§ **Required task**
Rewrite the entries in the stretch from "How do I perform: Switch" through "The image size is (1826, 1438). tap(835, 518)", swapping "COMMUNITY" for "FORUM" and leaving all else unchanged. Give only those entries, and omit the pictures.

§ **Records for the task**
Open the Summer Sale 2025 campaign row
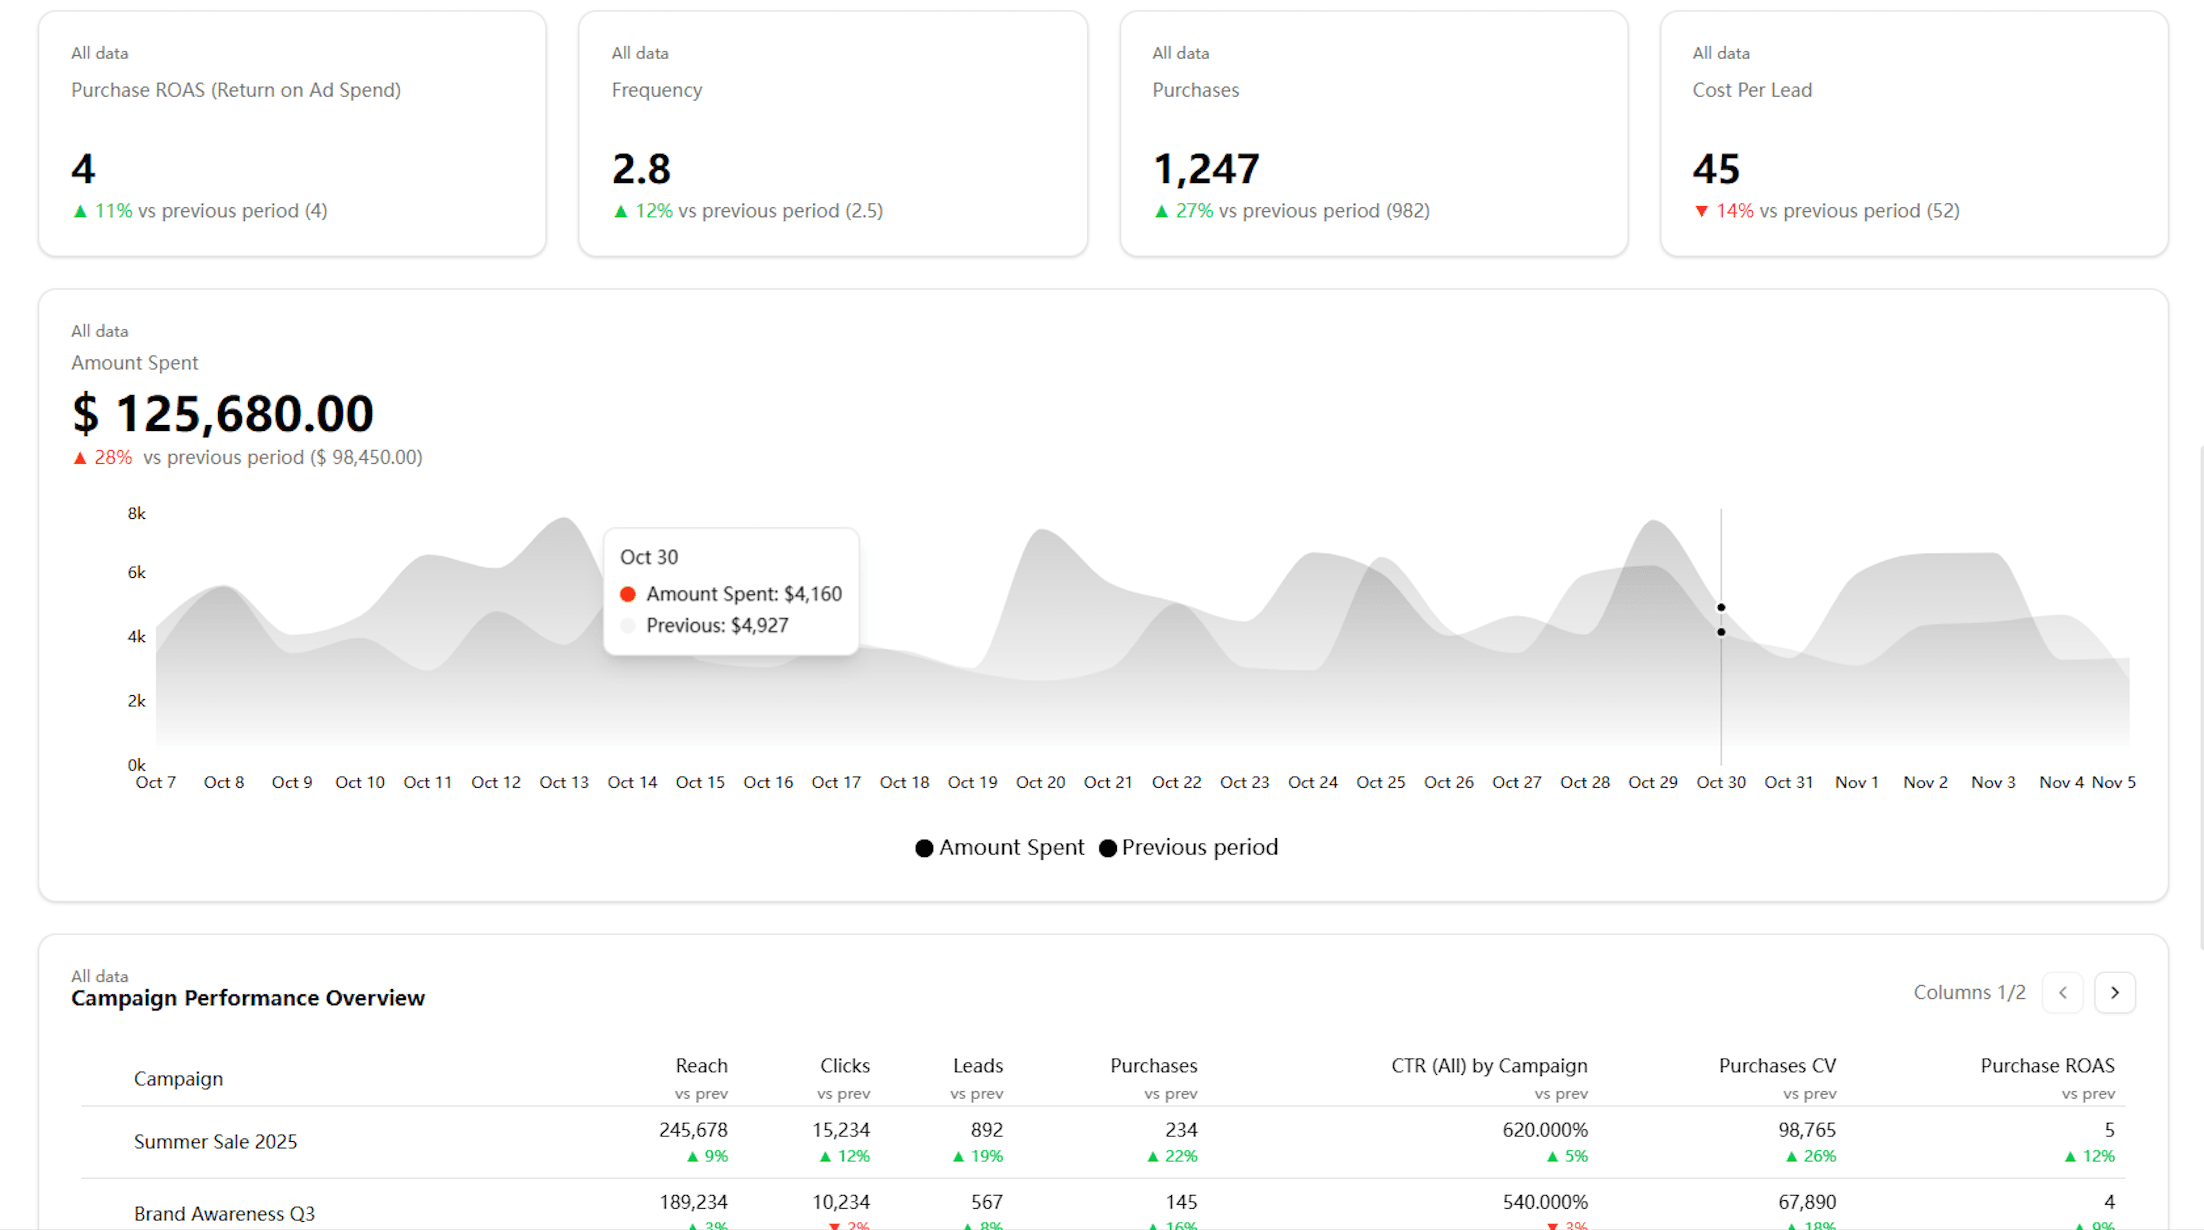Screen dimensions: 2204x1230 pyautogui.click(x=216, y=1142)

---

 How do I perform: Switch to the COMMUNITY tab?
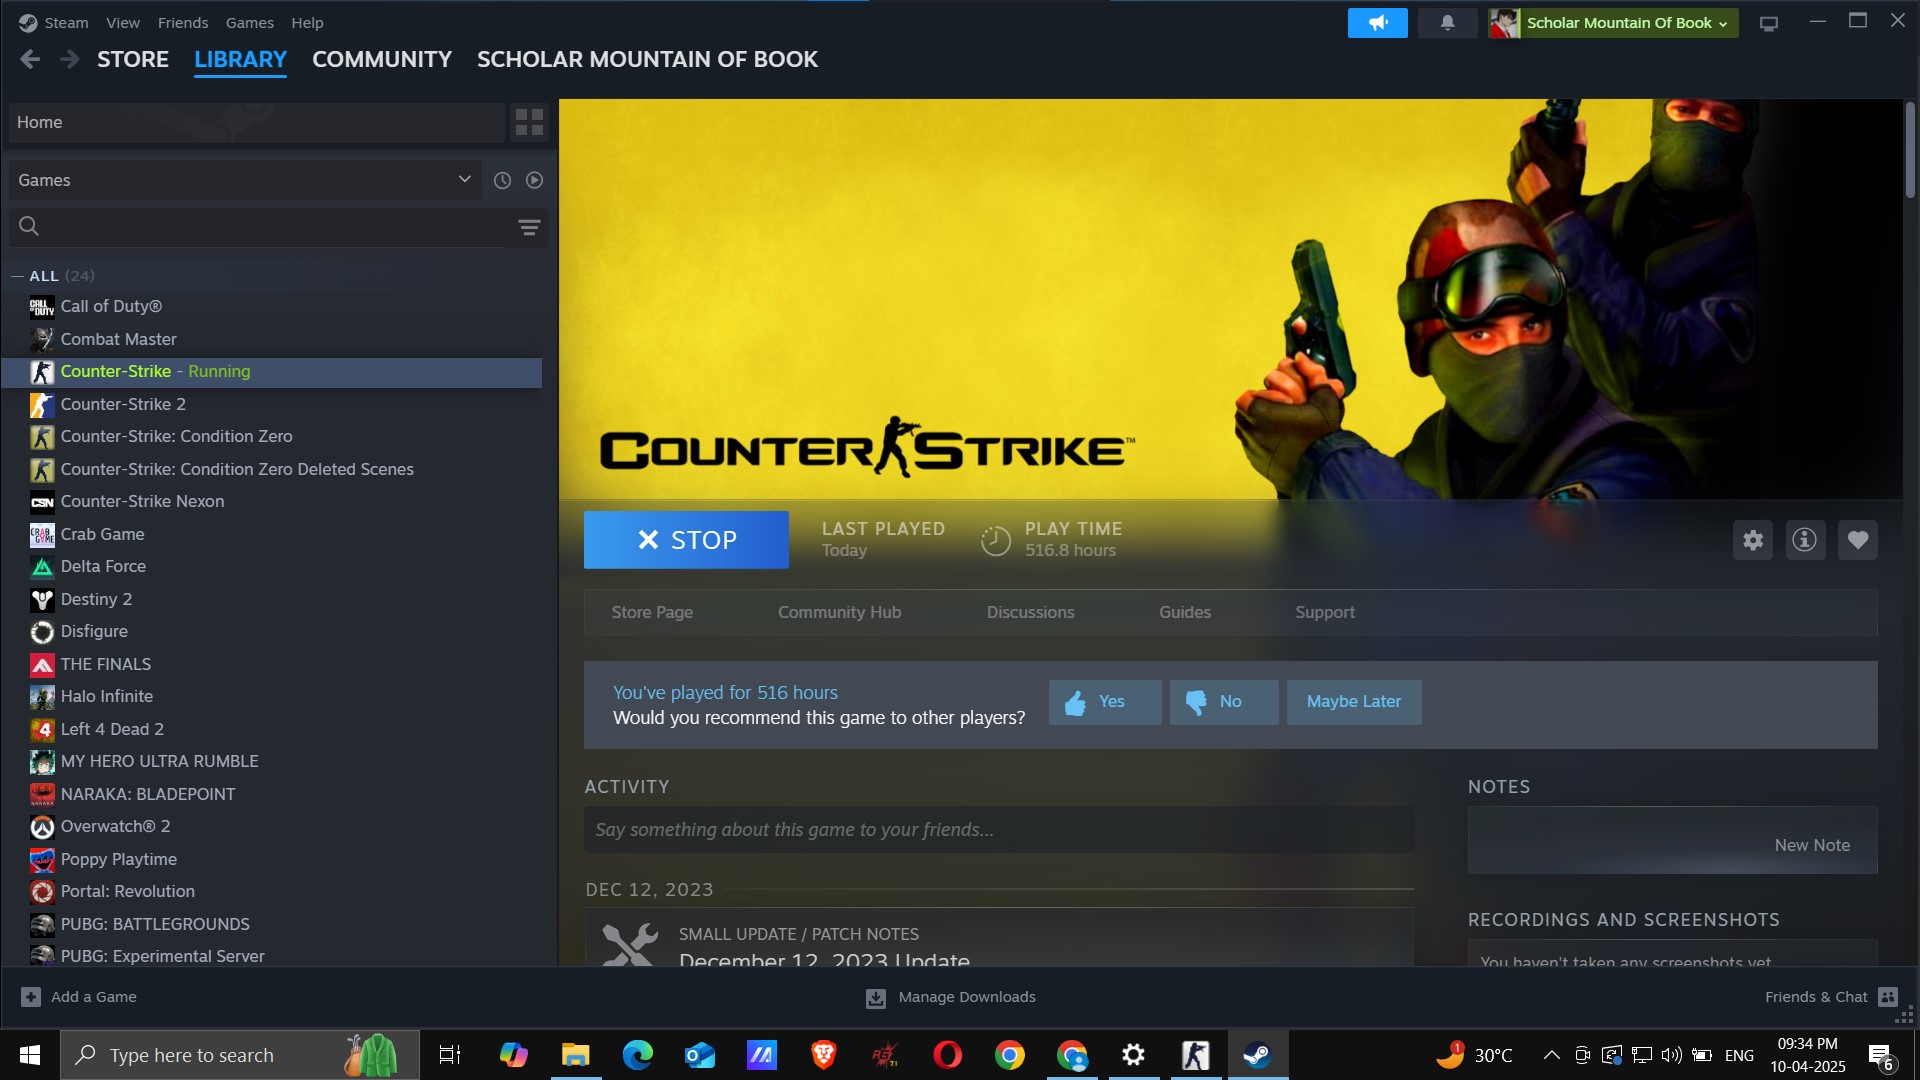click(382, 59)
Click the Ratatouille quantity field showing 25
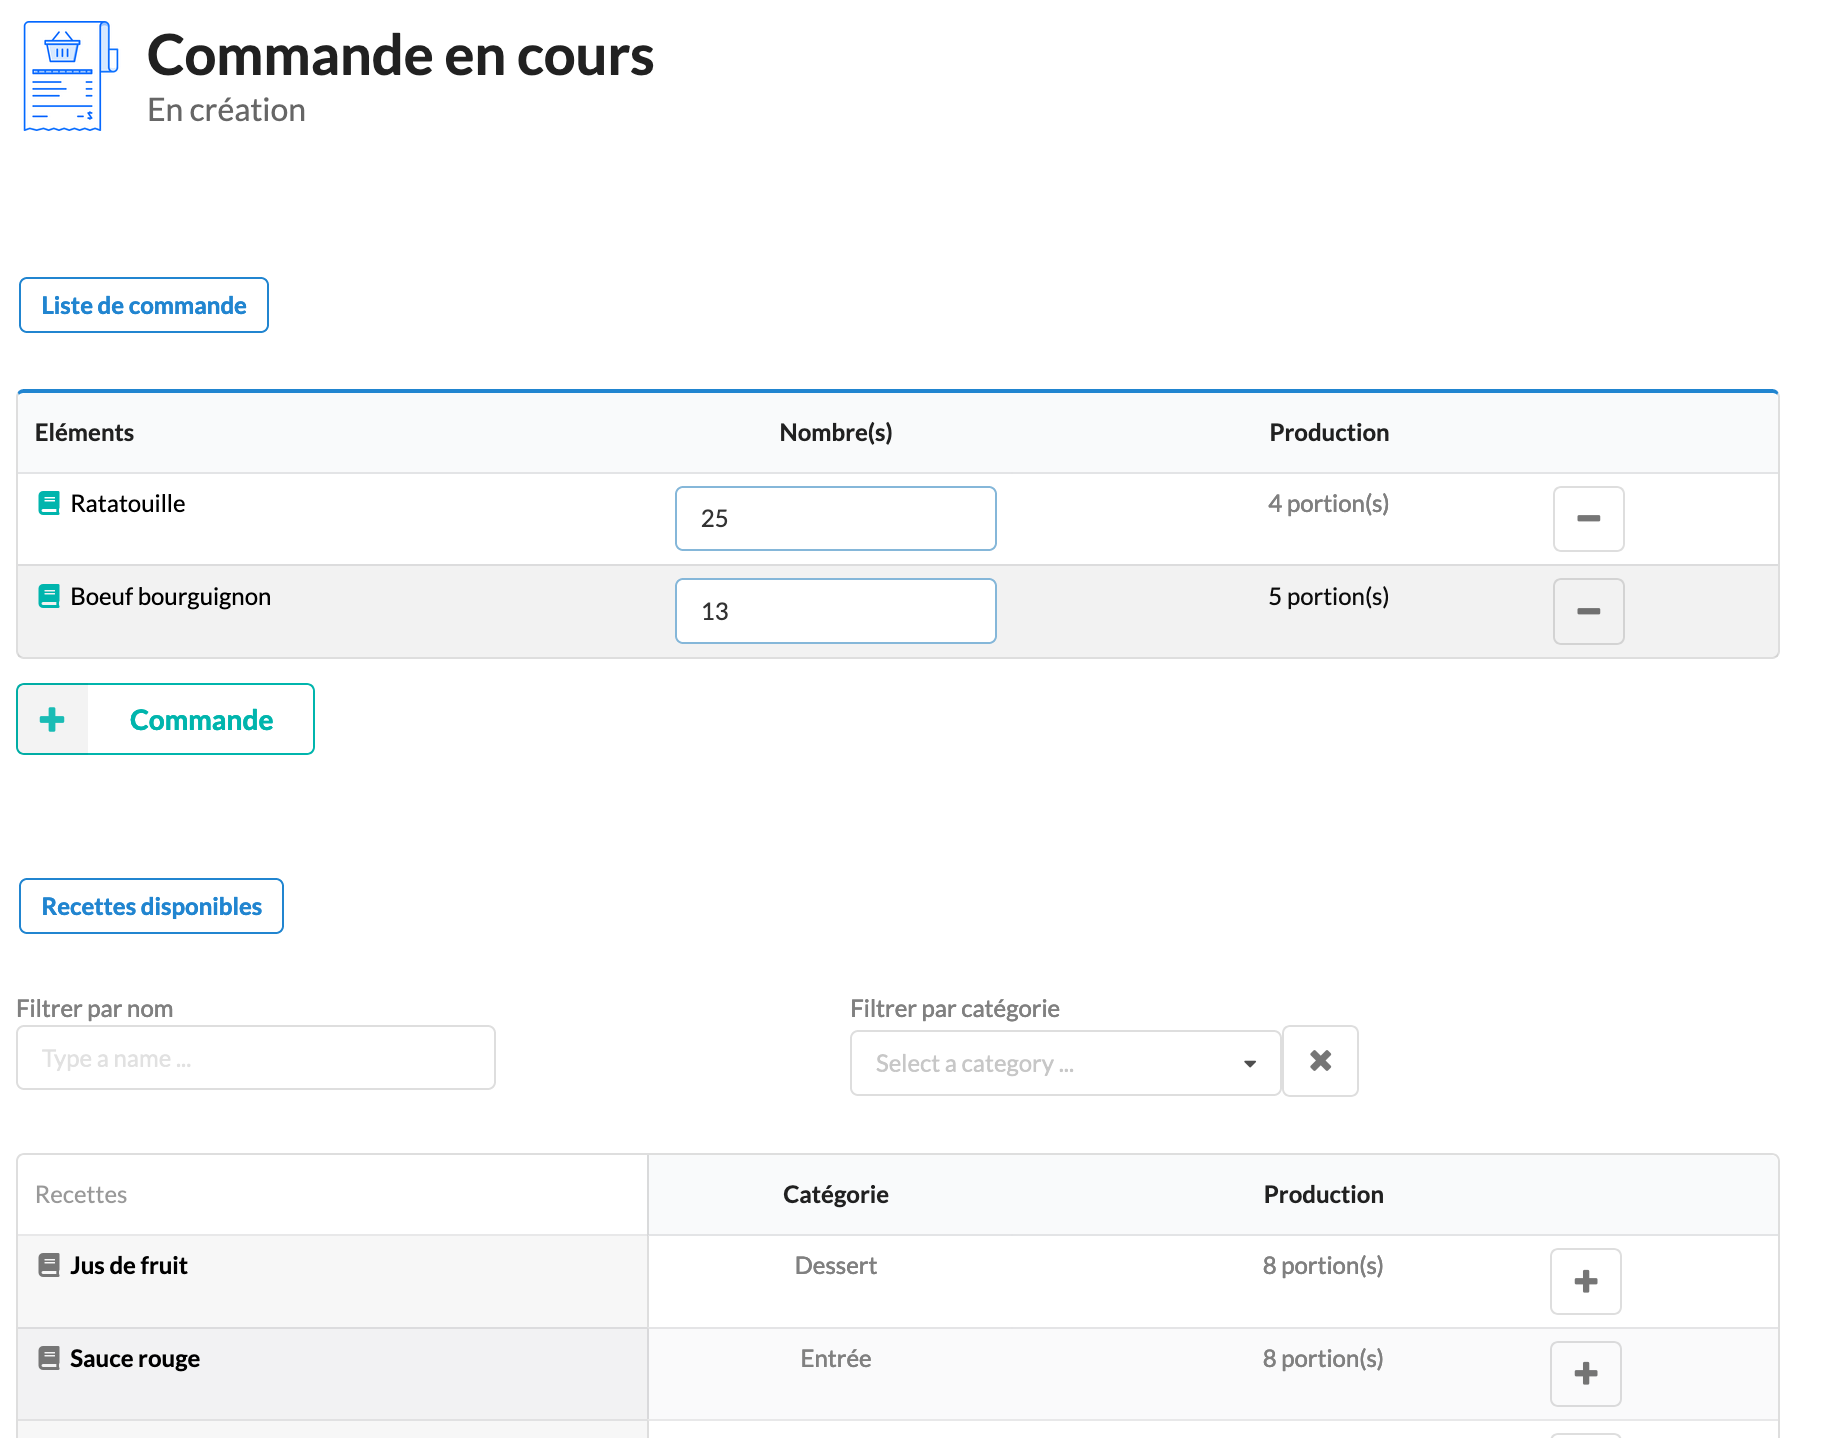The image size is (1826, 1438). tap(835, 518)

§ **The result**
 How do I perform: Switch to the FORUM tab?
click(382, 59)
Click the Ratatouille quantity field showing 25
The image size is (1826, 1438). tap(835, 518)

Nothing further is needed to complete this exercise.